Stored items from a collection:
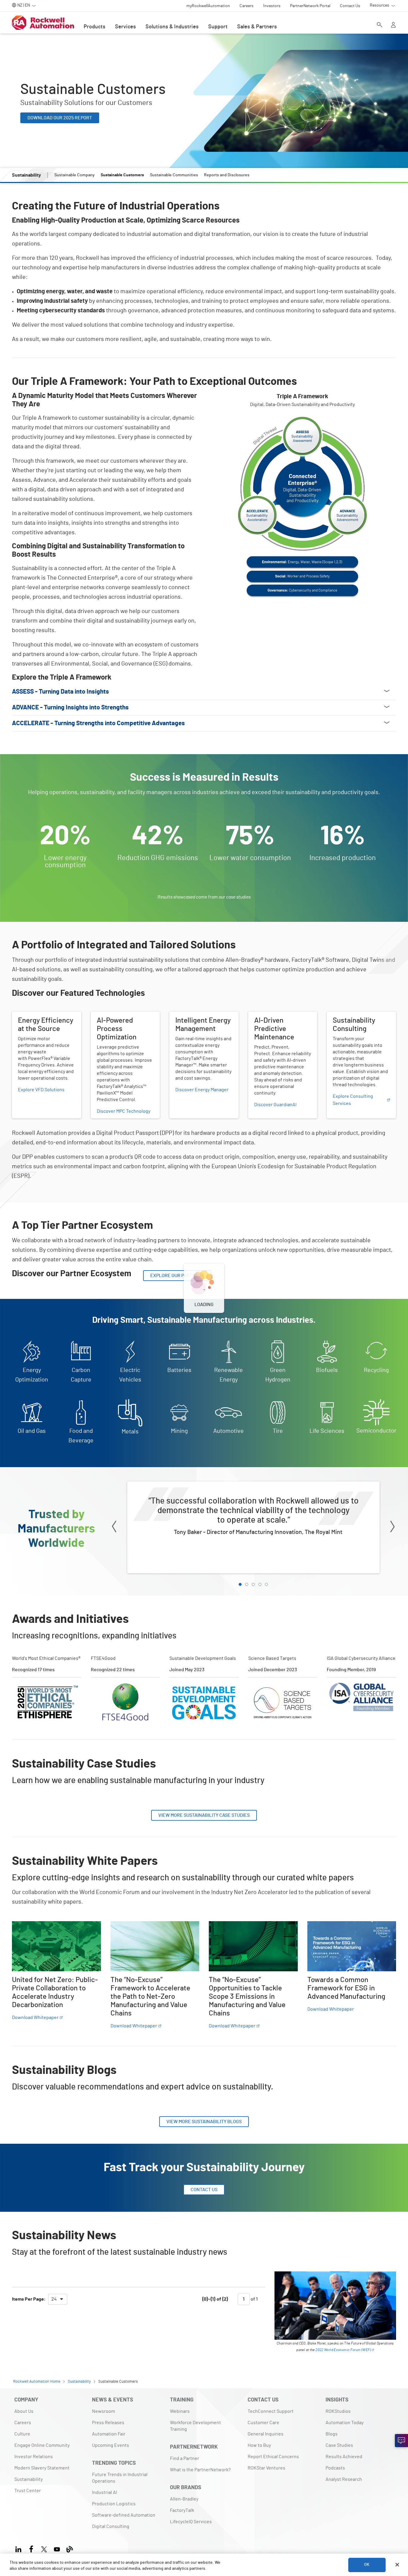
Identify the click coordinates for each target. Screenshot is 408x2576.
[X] (44, 2548)
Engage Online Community (42, 2445)
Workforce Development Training (195, 2426)
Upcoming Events (110, 2445)
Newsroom (103, 2411)
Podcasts (335, 2468)
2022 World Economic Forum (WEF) (343, 2350)
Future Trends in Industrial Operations (120, 2478)
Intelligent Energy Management (202, 1015)
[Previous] (114, 1527)
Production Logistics (114, 2503)
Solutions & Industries (172, 27)
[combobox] (57, 2299)
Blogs (332, 2434)
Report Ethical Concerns (273, 2456)
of (254, 2299)
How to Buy (259, 2445)
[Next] (392, 1527)
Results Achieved (344, 2456)
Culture (22, 2434)
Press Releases (108, 2422)
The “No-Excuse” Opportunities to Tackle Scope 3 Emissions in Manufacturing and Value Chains (251, 1931)
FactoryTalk (182, 2510)
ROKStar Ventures (266, 2468)
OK (366, 2565)
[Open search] (379, 25)
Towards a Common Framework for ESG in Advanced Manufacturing (350, 1928)
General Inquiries (265, 2434)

● **Exercise aim**:
From the line containing "[Previous] (114, 1527)" to the final line of the data above, transcribe every line exactly and nothing more.

● **Exercise answer**:
[Previous] (114, 1527)
Production Logistics (114, 2503)
Solutions & Industries (172, 27)
[combobox] (57, 2299)
Blogs (332, 2434)
Report Ethical Concerns (273, 2456)
of (254, 2299)
How to Buy (259, 2445)
[Next] (392, 1527)
Results Achieved (344, 2456)
Culture (22, 2434)
Press Releases (108, 2422)
The “No-Excuse” Opportunities to Tackle Scope 3 Emissions in Manufacturing and Value Chains (251, 1931)
FactoryTalk (182, 2510)
ROKStar Ventures (266, 2468)
OK (366, 2565)
[Open search] (379, 25)
Towards a Common Framework for ESG in Advanced Manufacturing (350, 1928)
General Inquiries (265, 2434)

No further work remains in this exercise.